> Exercise task: Count the lines in the data below that contain the string "Where", treating uppercase and lowercase letters as different, and give only the number.

(Dataset entries)
☆ ☆ ☆ ☆ ☆
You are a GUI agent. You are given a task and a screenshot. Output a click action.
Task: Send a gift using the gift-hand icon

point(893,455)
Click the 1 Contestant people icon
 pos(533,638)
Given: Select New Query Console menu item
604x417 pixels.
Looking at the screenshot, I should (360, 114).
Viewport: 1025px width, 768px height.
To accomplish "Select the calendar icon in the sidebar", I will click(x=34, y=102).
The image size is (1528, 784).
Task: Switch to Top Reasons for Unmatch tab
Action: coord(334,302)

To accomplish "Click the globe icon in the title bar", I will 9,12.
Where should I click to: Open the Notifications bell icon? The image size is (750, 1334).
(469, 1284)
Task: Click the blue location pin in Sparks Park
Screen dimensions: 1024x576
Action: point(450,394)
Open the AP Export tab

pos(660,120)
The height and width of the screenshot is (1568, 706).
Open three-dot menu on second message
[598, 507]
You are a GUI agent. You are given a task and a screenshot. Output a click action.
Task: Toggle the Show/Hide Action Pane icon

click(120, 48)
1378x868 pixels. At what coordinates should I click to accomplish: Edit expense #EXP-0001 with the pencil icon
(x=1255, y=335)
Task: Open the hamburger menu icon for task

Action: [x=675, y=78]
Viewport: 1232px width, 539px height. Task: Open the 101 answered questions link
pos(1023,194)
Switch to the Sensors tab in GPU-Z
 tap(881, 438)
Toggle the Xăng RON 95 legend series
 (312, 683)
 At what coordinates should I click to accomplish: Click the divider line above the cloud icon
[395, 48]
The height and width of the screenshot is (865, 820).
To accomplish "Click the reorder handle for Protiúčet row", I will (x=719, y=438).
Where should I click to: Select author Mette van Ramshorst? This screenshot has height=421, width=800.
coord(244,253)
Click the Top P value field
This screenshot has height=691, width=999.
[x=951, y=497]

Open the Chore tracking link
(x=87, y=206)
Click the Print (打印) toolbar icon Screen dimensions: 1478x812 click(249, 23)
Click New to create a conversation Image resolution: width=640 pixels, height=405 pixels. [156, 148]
☆ ☆ ☆ ☆ ☆
> Output for this exercise: 2